• WHAT THE TASK ASKS:
Copy out the records that appear below, exactly as each one reads.

*** Opening EXTRACTED DATA ***

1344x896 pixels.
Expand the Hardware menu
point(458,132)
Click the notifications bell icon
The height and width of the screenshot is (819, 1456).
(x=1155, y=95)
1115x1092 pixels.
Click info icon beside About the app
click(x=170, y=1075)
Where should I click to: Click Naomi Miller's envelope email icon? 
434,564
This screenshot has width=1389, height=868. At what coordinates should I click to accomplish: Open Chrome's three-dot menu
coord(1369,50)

*** Closing EXTRACTED DATA ***

• PROBLEM SOLUTION:
1344x896 pixels.
Expand the Hardware menu
point(458,132)
Click the notifications bell icon
The height and width of the screenshot is (819, 1456).
(x=1155, y=95)
1115x1092 pixels.
Click info icon beside About the app
click(x=170, y=1075)
Where should I click to: Click Naomi Miller's envelope email icon? 
434,564
This screenshot has width=1389, height=868. At what coordinates should I click to accomplish: Open Chrome's three-dot menu
coord(1369,50)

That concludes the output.